━━━ RECORDS TO PROCESS
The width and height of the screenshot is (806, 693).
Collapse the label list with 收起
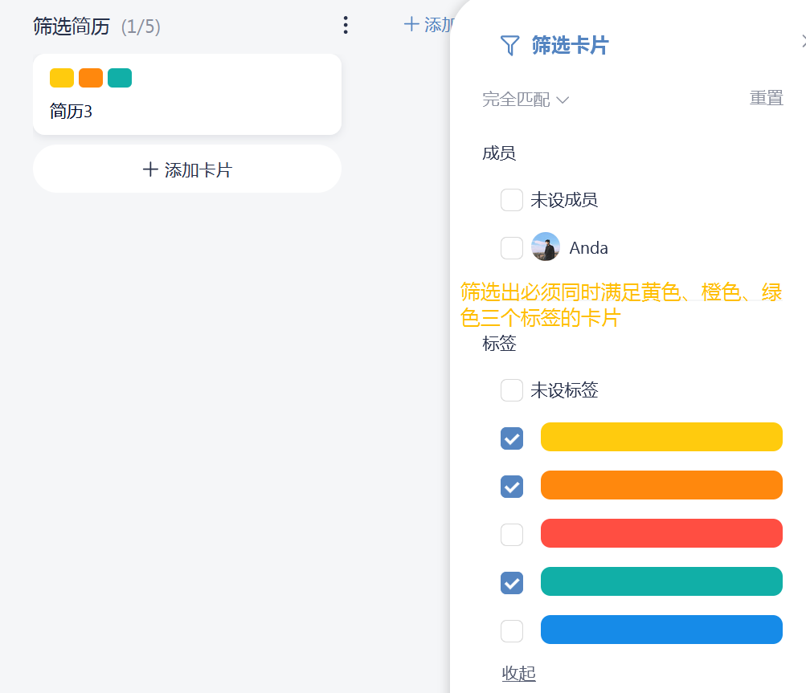click(x=518, y=673)
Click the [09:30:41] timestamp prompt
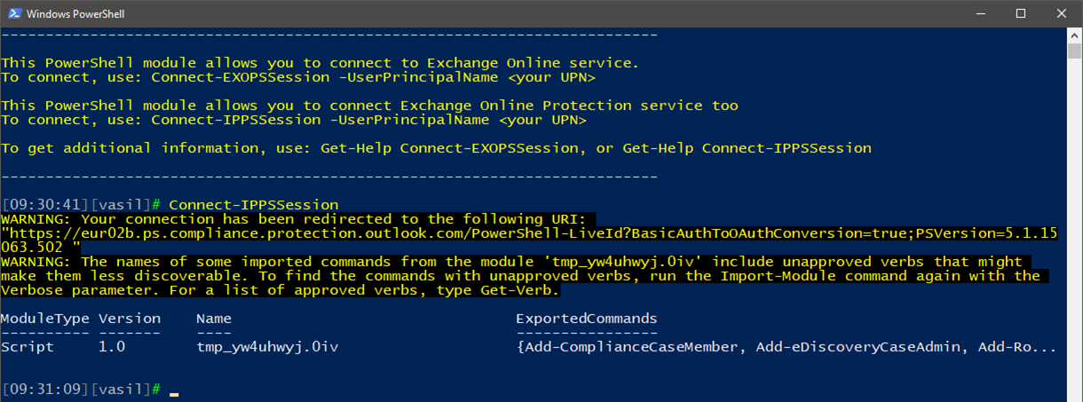 (x=45, y=204)
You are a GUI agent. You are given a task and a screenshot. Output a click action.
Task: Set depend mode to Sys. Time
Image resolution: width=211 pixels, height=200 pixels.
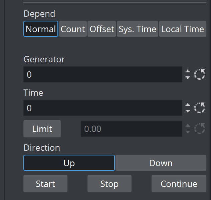(138, 29)
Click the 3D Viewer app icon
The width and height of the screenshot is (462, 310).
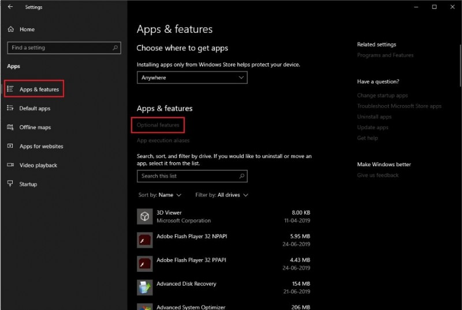tap(144, 216)
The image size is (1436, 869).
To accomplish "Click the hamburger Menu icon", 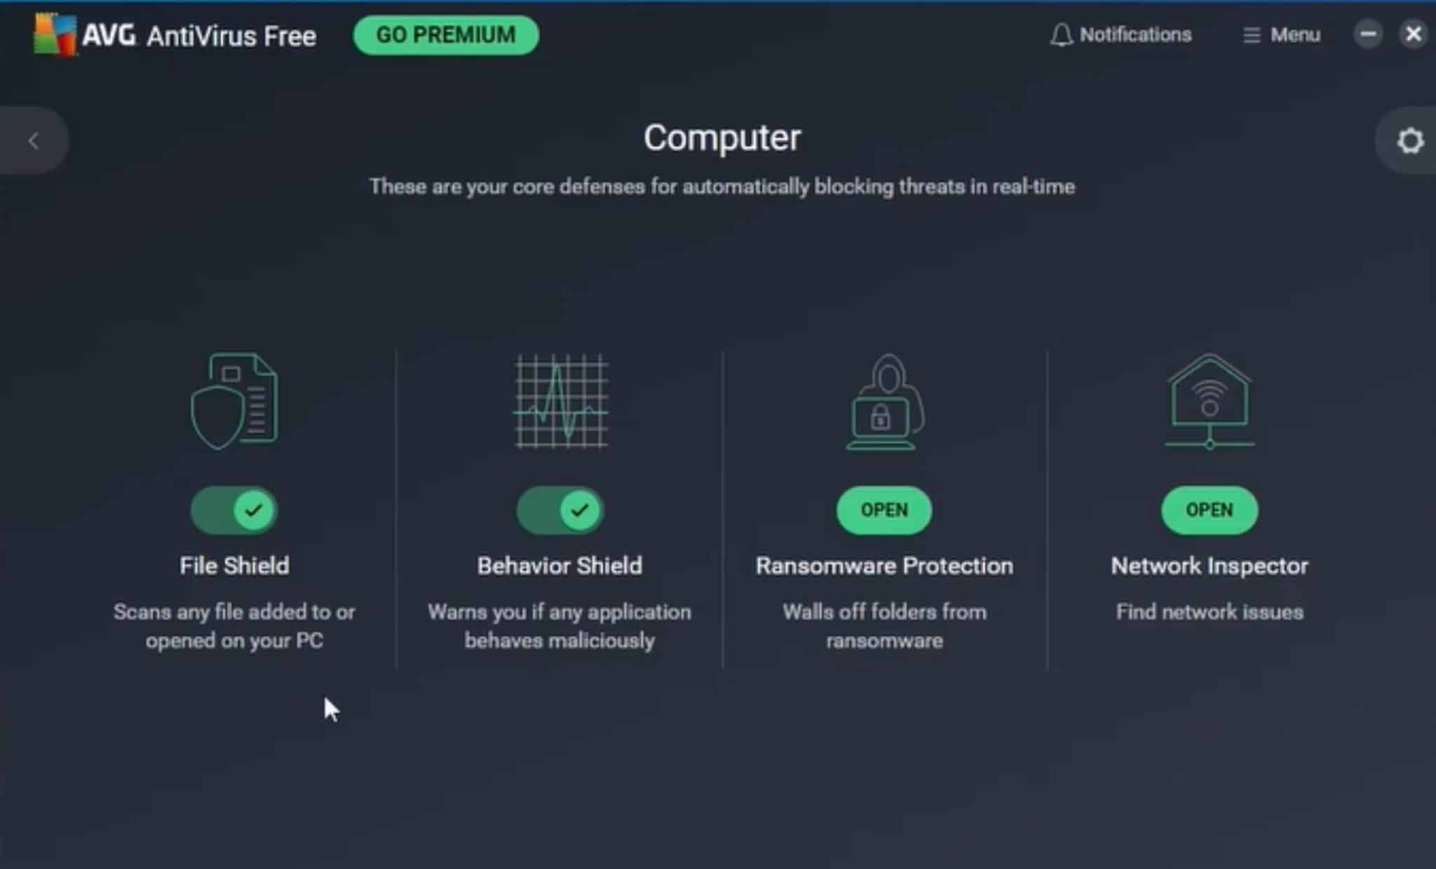I will (x=1252, y=35).
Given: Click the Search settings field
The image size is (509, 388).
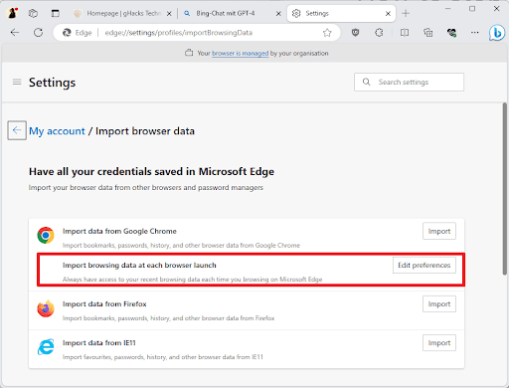Looking at the screenshot, I should tap(409, 82).
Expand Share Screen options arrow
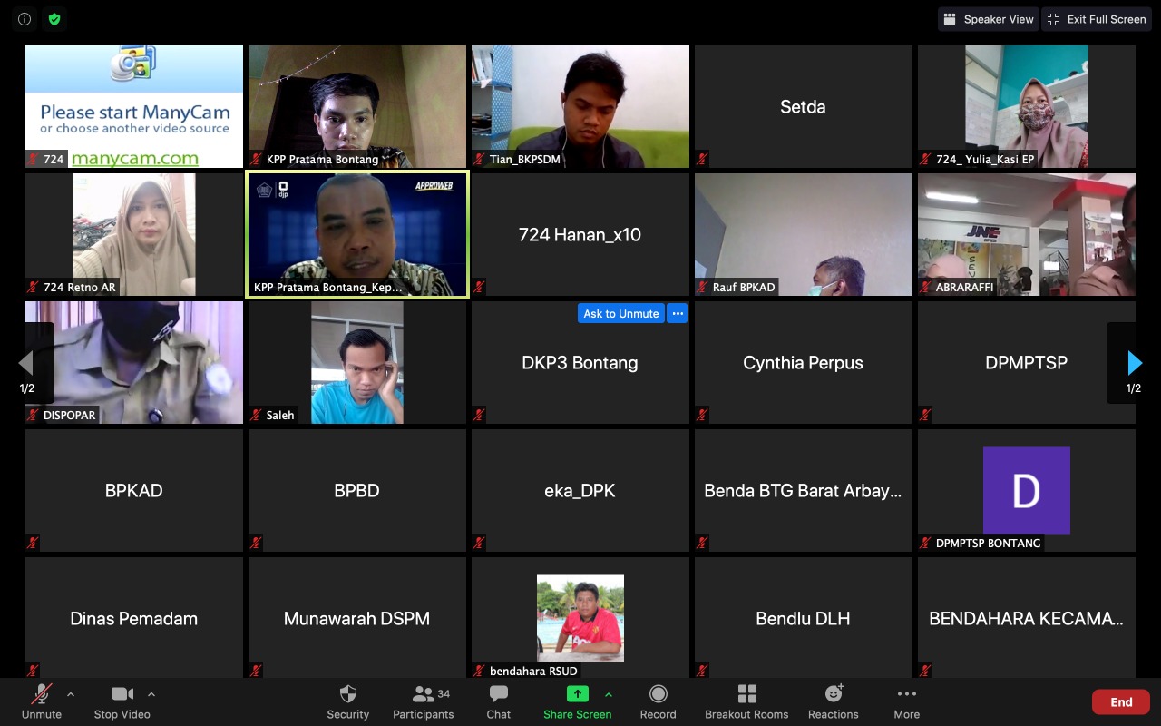Viewport: 1161px width, 726px height. (x=609, y=694)
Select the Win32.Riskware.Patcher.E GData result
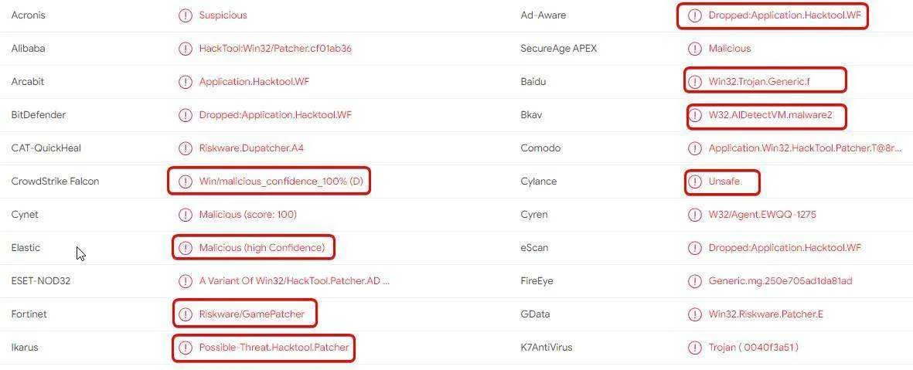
━━━━━━
● **AIM OF THE EXERCISE**:
Pictures stay out. Print the lines of the records above exactly, from the first through the one with "Task: Set depend mode to Sys. Time".

● **REPLY TO THE EXERCISE**:
The width and height of the screenshot is (806, 693).
Collapse the label list with 收起
click(x=518, y=673)
Click the [09:30:41] timestamp prompt
 (x=45, y=204)
You are a GUI agent. You are given a task and a screenshot. Output a click action.
Task: Set depend mode to Sys. Time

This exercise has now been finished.